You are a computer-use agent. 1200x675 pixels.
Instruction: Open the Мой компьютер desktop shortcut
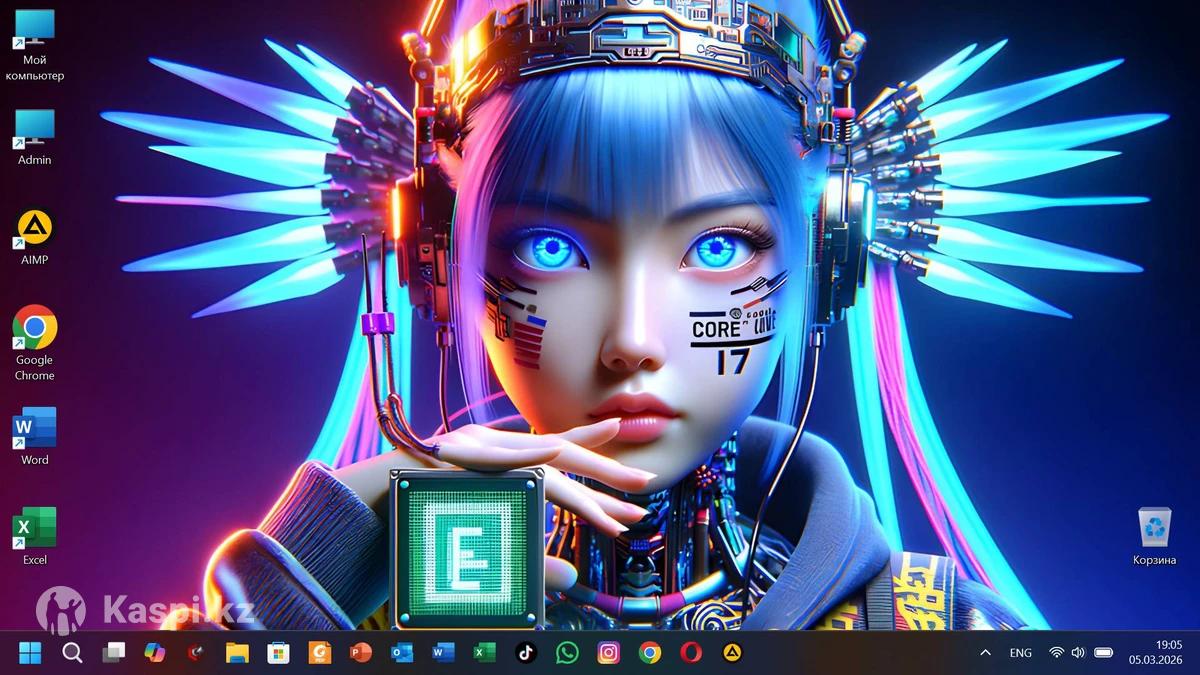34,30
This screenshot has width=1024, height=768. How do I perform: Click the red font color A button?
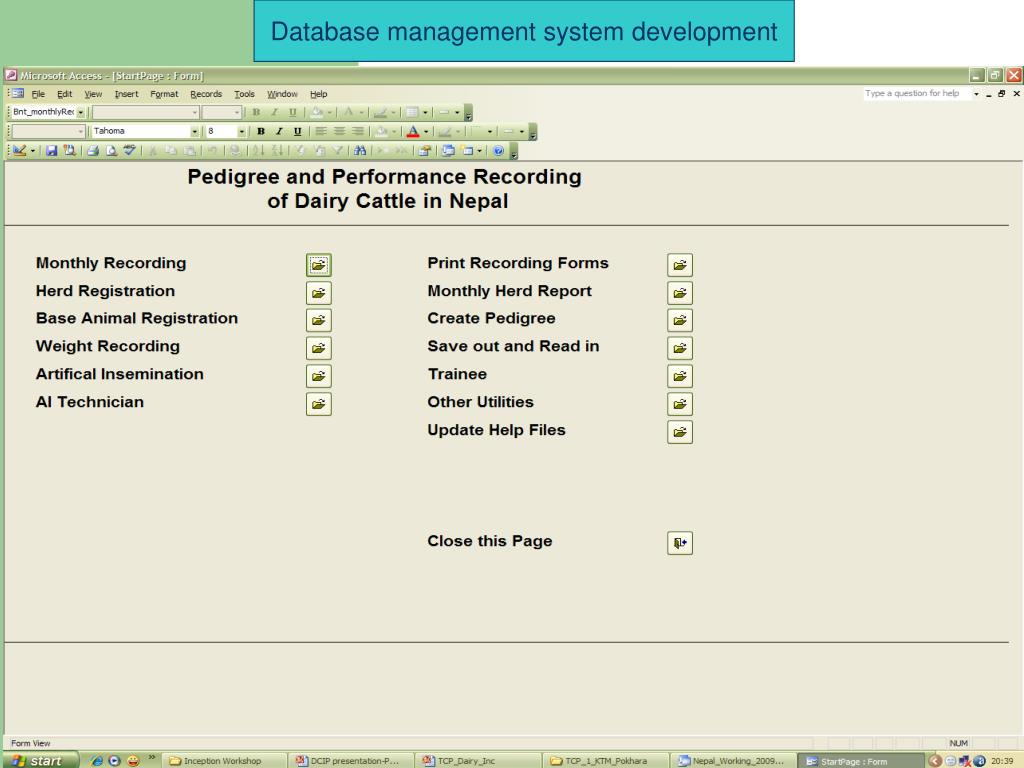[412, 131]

┄┄┄┄┄┄┄┄┄┄┄┄┄┄┄┄┄┄┄┄

### TASK TO COMPLETE
Transcribe the entries above word for word, but leave every picture out of your copy.

### ANSWER SECTION
You are a computer-use agent. 1200x675 pixels.
Instruction: Open the Мой компьютер desktop shortcut
34,30
This screenshot has width=1024, height=768. How do I perform: Click the red font color A button?
[412, 131]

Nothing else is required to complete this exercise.